From the data, copy out every line in which the word "agent" appears.

Collected data:
[Start of section]
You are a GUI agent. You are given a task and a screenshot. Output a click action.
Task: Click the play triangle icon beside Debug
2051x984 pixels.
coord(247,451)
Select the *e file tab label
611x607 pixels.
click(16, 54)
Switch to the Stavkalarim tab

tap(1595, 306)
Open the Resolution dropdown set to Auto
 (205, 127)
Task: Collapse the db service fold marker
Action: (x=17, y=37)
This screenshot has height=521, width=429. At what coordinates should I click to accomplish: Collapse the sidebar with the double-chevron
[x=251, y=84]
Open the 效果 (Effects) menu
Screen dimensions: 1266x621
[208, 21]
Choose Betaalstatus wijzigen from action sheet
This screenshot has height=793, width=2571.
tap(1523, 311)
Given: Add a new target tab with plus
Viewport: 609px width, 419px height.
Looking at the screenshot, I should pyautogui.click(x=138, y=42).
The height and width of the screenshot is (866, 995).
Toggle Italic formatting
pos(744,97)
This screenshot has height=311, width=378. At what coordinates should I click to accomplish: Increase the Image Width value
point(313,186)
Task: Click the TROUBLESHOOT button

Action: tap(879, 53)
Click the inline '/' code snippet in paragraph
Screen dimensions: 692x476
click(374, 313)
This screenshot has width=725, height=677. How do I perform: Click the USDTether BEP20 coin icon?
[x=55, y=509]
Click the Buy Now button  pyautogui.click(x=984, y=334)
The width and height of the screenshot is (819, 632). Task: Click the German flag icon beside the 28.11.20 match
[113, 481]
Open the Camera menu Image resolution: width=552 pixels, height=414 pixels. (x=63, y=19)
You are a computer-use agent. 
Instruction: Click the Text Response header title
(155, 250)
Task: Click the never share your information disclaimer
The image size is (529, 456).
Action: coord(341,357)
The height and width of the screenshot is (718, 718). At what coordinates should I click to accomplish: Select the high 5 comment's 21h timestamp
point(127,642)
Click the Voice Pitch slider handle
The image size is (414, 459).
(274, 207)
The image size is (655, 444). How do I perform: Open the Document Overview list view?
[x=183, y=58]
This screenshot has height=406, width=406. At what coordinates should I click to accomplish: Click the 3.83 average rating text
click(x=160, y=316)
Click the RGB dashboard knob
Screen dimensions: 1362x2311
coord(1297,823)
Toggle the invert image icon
[End of section]
= YOUR RESPONSE =
You are a GUI agent. You are given a task and a screenshot. Output a click action.
You are a computer-use agent. 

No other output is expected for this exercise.